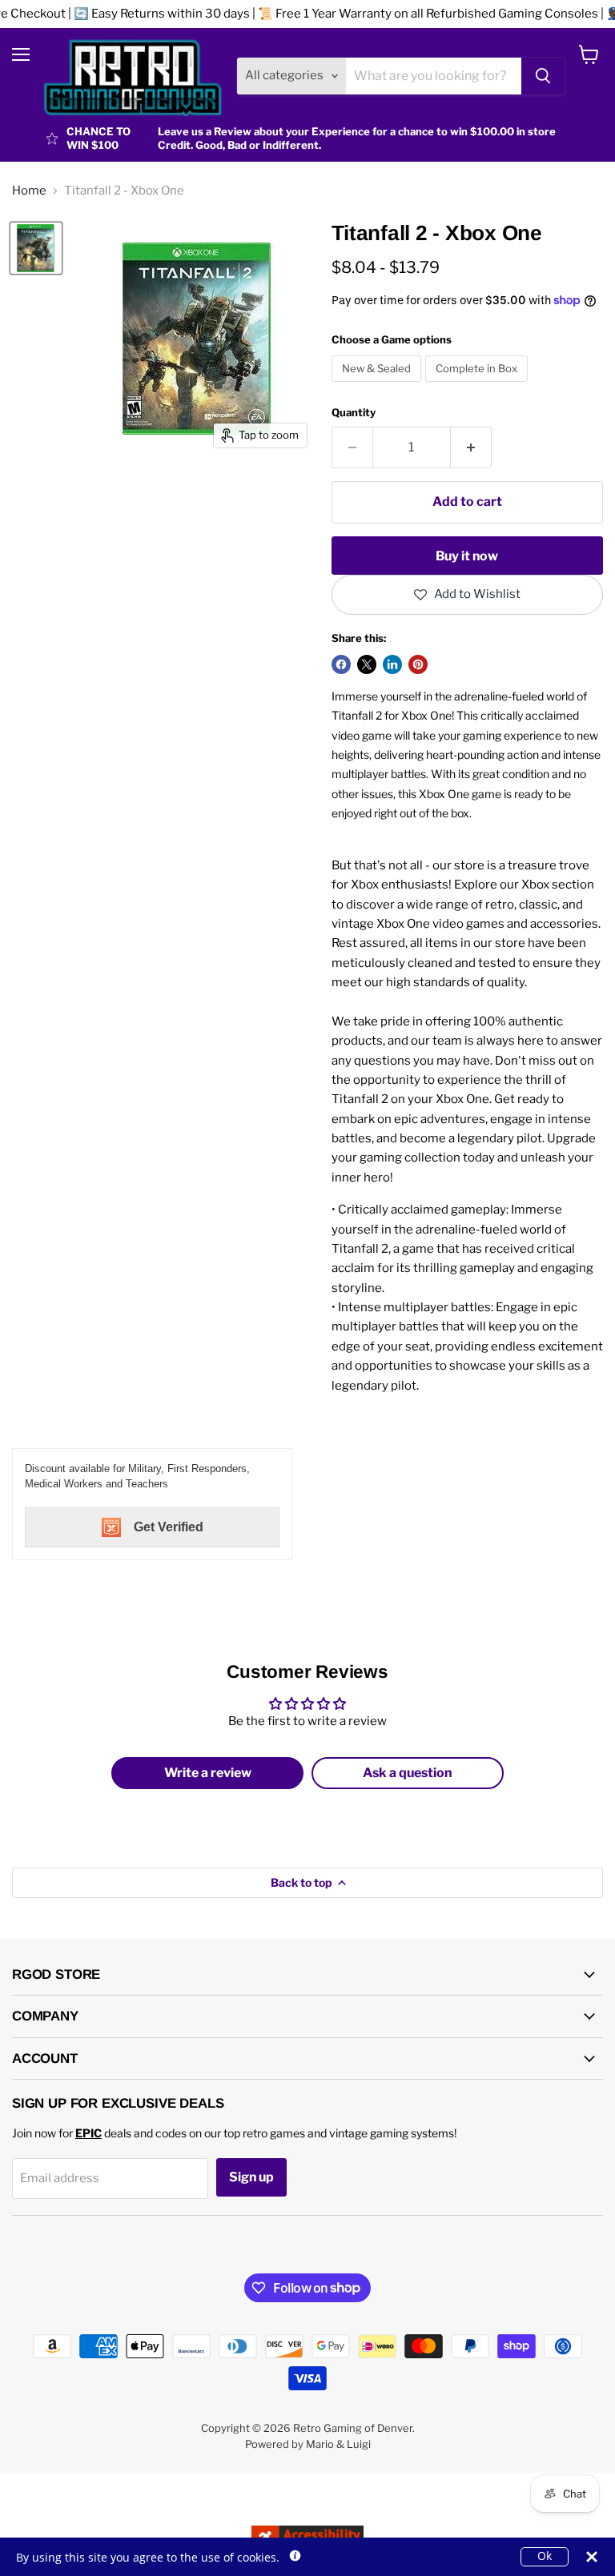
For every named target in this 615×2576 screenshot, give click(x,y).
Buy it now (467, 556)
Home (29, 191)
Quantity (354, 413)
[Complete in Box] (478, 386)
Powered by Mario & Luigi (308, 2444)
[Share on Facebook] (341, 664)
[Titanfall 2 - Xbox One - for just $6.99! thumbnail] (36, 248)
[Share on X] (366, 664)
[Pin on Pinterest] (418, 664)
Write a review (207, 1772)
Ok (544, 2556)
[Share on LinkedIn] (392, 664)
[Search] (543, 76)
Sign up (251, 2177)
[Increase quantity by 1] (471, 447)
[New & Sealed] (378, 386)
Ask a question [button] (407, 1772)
* * *
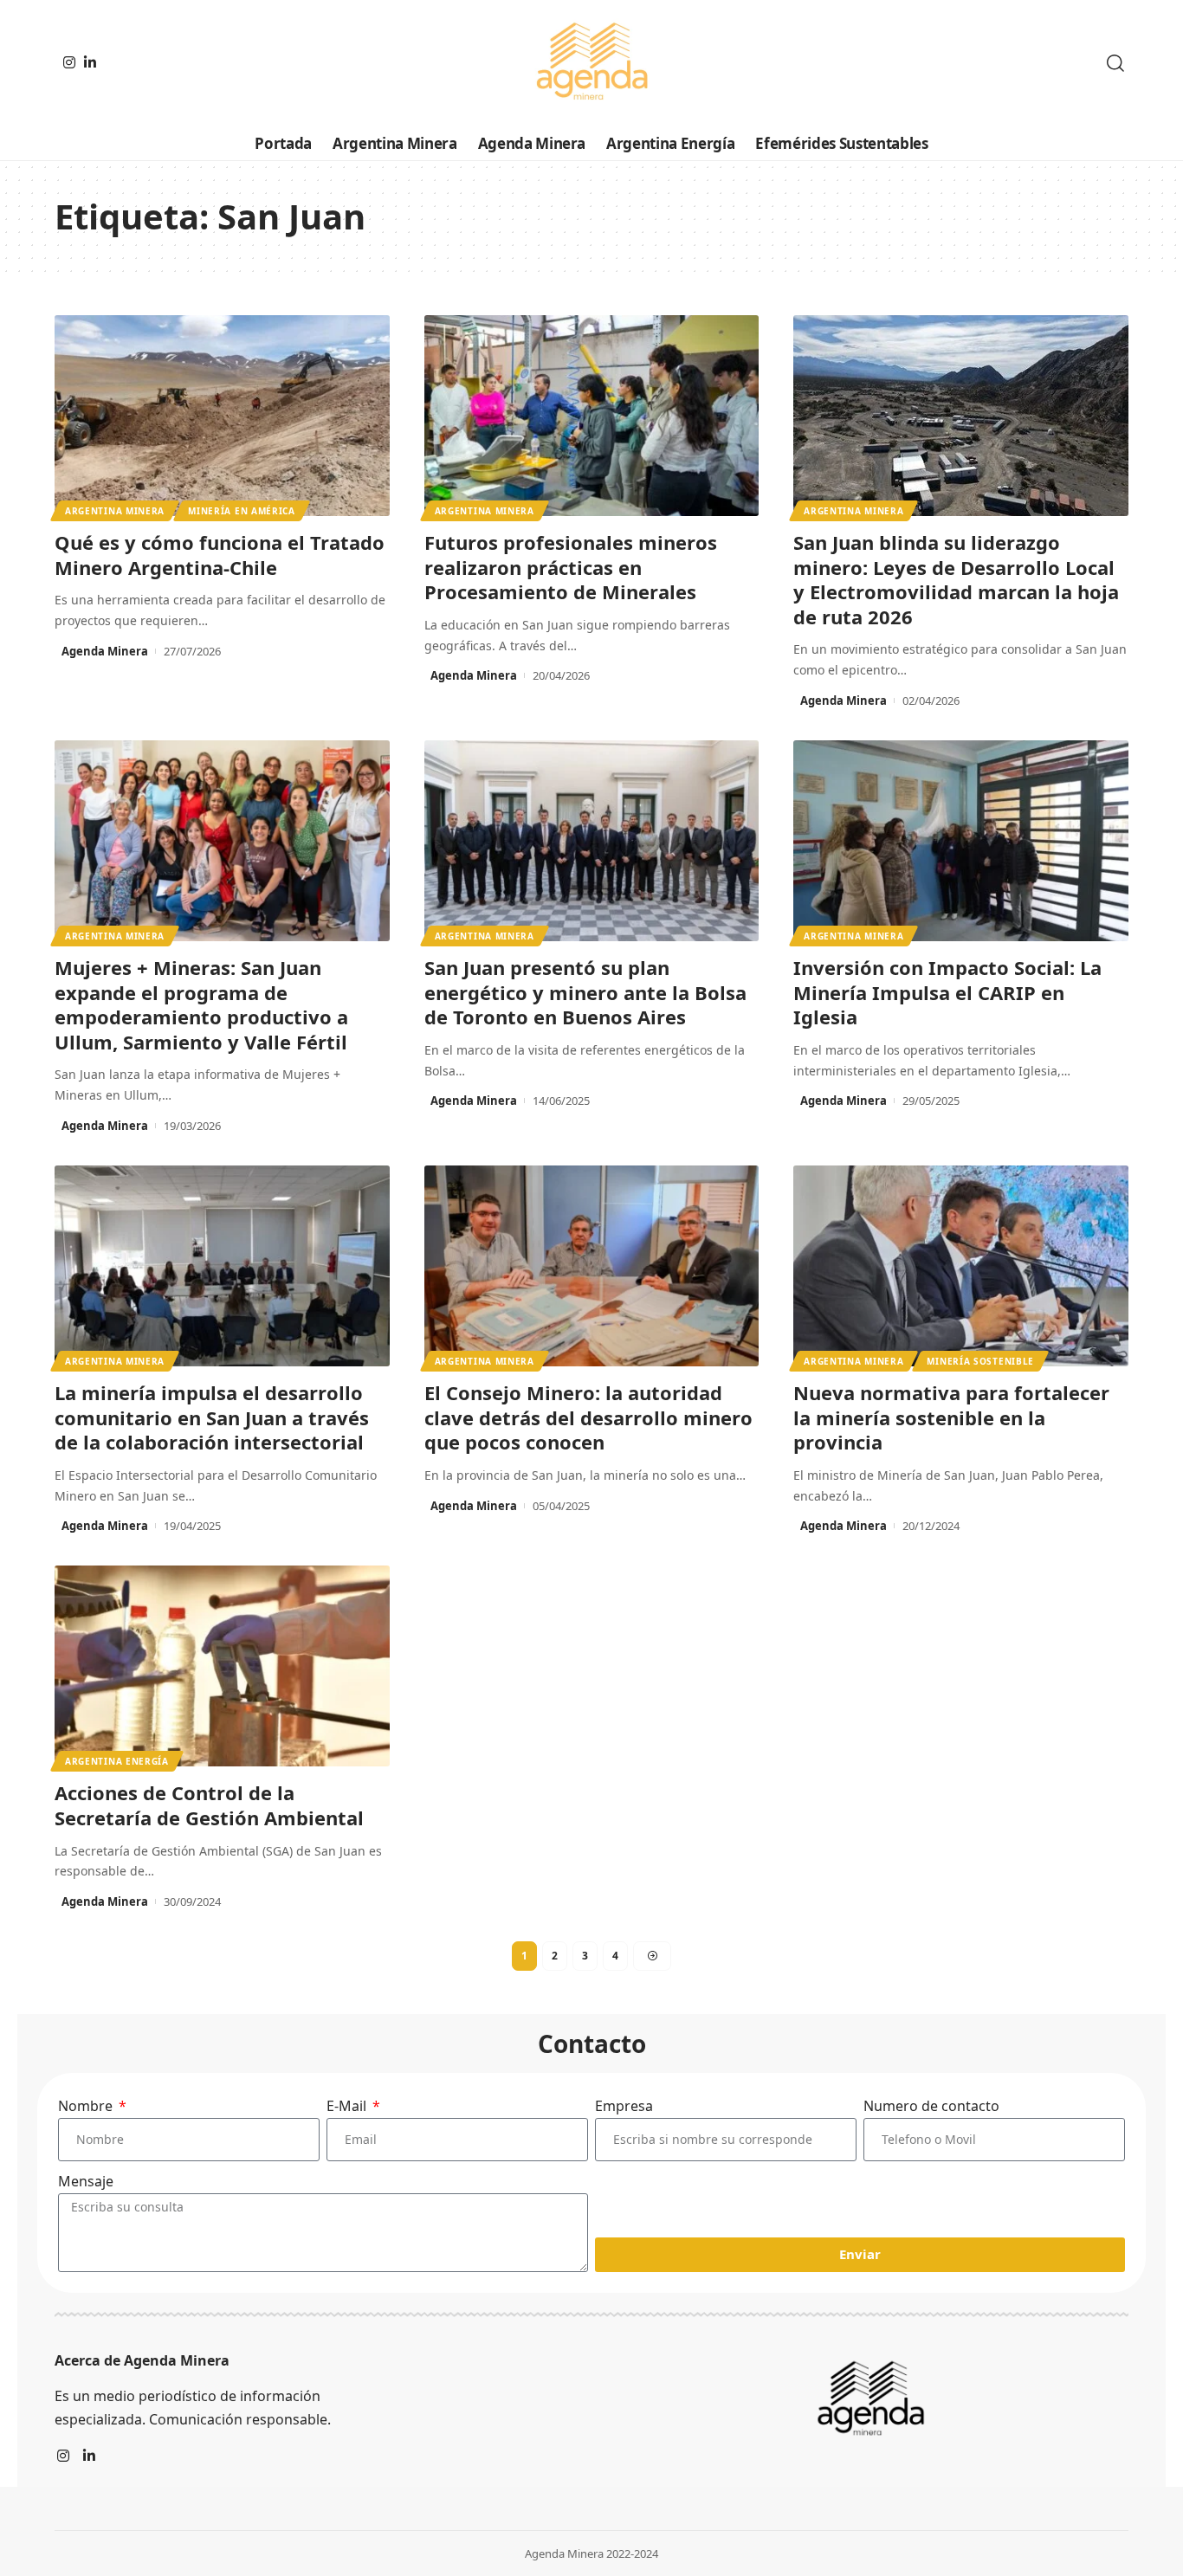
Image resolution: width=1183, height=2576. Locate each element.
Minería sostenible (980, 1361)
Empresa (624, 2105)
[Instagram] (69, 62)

▶ [Your task] Copy range, inclusive: the line holding "Sign up (251, 2177)" to the line holding "Ask a question [button] (407, 1772)". Reproduce exactly those lines of the records above and no others.

▶ [Task response]
Sign up (251, 2177)
[Increase quantity by 1] (471, 447)
[New & Sealed] (378, 386)
Ask a question [button] (407, 1772)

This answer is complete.